Published in final edited form as: Clin Liver Dis. 2008 Nov;12(4):759–viii. doi: 10.1016/j.cld.2008.07.008

Cellular Sources of Extracellular Matrix in Hepatic Fibrosis

Rebecca G Wells 1
PMCID: PMC2617723  NIHMSID: NIHMS80273  PMID: 18984465

Synopsis

The deposition of increased and abnormal extracellular matrix is the hallmark of liver fibrosis. Hepatic stellate cells are well known as the major source of the fibrillar collagens and other components of the liver scar, but it is now appreciated that they are only one of many potentially fibrogenic cell populations in the diseased liver. Portal fibroblasts as well as circulating mesenchymal cells derived from the bone marrow are also important sources of matrix proteins in fibrosis. Recent data suggest that hepatocytes and biliary epithelial cells undergo an epithelial to mesenchymal transition, similarly assuming a fibrogenic phenotype. Sinusoidal endothelial cells and hepatocytes both produce specific matrix proteins important in liver health and disease.

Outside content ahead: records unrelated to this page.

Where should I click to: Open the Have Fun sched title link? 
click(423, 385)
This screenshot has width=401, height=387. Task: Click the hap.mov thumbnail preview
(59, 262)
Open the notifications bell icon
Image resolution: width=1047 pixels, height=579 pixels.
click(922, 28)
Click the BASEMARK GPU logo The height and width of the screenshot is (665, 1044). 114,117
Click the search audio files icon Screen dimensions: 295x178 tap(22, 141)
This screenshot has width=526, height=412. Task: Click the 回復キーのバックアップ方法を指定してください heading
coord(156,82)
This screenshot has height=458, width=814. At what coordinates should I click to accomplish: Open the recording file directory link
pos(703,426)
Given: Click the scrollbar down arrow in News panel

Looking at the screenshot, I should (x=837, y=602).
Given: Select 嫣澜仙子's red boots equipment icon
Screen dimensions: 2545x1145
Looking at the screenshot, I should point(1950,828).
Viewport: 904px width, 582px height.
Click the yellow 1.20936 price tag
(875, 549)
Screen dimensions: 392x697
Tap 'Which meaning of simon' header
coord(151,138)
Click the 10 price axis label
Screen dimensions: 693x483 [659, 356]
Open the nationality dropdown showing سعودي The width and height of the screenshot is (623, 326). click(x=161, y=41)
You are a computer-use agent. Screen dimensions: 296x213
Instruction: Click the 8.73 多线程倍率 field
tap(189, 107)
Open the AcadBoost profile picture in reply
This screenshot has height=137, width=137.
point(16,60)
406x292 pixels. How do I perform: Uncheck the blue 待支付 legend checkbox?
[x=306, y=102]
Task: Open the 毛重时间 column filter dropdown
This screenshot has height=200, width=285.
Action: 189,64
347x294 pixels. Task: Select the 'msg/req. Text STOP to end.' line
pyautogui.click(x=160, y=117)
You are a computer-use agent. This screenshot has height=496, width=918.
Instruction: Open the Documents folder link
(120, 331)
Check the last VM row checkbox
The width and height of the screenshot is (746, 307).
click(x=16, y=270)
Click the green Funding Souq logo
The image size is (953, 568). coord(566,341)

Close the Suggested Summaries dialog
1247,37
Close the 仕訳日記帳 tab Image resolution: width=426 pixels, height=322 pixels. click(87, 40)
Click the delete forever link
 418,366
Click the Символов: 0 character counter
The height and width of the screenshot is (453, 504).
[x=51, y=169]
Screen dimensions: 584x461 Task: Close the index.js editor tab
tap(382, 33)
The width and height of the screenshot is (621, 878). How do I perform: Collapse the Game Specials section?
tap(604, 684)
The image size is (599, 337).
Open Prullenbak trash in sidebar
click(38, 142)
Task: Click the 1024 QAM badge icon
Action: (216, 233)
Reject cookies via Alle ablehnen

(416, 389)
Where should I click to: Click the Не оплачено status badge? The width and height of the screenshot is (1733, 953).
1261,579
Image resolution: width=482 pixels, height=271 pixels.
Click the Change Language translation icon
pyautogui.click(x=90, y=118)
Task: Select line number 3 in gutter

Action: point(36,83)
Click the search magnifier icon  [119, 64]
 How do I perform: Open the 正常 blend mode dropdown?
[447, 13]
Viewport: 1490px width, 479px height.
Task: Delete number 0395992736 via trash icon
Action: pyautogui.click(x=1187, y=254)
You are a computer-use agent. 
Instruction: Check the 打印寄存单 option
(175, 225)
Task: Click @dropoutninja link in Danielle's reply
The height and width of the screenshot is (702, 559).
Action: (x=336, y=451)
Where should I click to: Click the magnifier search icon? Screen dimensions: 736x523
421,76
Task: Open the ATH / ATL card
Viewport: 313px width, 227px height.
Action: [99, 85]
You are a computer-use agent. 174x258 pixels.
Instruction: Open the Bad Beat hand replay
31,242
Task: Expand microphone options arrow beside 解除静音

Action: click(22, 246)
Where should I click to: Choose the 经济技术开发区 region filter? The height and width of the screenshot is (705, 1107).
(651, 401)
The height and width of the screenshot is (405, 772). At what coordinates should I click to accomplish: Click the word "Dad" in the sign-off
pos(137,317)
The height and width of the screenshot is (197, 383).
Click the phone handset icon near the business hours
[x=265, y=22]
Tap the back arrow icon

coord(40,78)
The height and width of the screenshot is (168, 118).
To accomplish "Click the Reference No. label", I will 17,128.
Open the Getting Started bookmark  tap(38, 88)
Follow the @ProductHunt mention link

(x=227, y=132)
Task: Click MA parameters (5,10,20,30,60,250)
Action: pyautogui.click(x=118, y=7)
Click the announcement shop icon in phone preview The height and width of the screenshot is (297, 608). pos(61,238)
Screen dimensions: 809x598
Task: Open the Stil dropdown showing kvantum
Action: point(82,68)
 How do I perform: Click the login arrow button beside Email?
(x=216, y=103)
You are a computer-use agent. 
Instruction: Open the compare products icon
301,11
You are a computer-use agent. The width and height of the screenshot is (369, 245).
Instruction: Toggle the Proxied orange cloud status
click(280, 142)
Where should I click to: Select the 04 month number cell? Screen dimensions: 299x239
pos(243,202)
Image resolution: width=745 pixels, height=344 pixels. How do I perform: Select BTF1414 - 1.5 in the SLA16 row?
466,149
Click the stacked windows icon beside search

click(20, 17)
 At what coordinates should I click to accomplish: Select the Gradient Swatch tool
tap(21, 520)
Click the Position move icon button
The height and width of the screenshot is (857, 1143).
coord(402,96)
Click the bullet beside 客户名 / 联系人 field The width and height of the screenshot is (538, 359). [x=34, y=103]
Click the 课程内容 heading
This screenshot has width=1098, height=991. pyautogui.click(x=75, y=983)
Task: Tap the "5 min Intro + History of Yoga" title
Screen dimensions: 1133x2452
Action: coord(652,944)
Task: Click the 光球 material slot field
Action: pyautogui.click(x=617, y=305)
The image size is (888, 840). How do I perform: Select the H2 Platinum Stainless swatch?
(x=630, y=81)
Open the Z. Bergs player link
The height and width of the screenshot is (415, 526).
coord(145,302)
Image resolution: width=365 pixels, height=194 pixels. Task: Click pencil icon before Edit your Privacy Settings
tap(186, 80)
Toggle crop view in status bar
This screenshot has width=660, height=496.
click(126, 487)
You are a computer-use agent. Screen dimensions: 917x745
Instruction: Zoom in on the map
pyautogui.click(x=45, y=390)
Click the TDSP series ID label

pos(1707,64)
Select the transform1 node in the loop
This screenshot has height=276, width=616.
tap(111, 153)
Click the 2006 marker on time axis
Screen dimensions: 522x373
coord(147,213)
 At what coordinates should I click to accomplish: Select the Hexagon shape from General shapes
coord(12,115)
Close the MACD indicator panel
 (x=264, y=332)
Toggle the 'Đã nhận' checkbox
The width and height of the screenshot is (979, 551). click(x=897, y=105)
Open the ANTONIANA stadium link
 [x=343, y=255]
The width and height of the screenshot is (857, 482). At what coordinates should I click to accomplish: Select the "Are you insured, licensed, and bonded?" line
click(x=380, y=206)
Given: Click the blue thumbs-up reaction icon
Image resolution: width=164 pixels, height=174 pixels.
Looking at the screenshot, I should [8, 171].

The challenge of the future will be to define more explicitly the roles of these different fibrogenic cell populations in fibrosis in a disease-specific way.

Keywords: Collagen, hepatic stellate cells, portal fibroblasts, sinusoidal endothelial cells, liver fibrosis, extracellular matrix, epithelial to mesenchymal transition

I. Introduction

The extracellular matrix (ECM) is a complex and dynamic component of the liver which has multiple functions. ECM proteins have architectural and mechanical roles, providing tensile strength and resilience, modulating diffusion and vascular flow, and regulating cell movement. ECM mechanics are increasingly recognized as key determinants of normal and pathologic cell behavior.1 ECM proteins regulate signaling, serving as ligands, storage depots, and receptors. Importantly, the interaction between the cells and the matrix of the liver is bidirectional. Most cells both produce matrix and respond phenotypically to that matrix. Defining the cellular sources of ECM in the normal and diseased liver is thus critical to understanding the pathophysiology of liver fibrosis.

The quantity of ECM in the fibrotic liver can be up to eight-fold higher than that of the normal liver. Perhaps even more dramatic are changes in the quality of the matrix expressed. There are significant increases specifically in the ECM proteins that make up the fibrotic scar, including the fibrillar collagens, which provide rigidity, and fibronectin splice variants and proteoglycans.2 Basement membrane proteins are similarly increased, reflecting the capillarization of the sinusoids. Less well understood are changes in matrix protein modifications including glycosylation, intermolecular cross-linking, and glycosaminoglycan side chain sulfation.3

Understanding these changes in ECM proteins and the cells that synthesize them is critical to understanding fibrosis and, ultimately, to identifying new therapies. Although increasing evidence points to significant limitations in the “final common pathway” model of fibrosis, our knowledge of cell- and disease-specific matrix synthesis is rudimentary. This review summarizes the current literature on the cellular source of ECM proteins in fibrosis, highlighting recent advances that broaden the concept of the fibrogenic cell and outlining areas of ongoing and future research.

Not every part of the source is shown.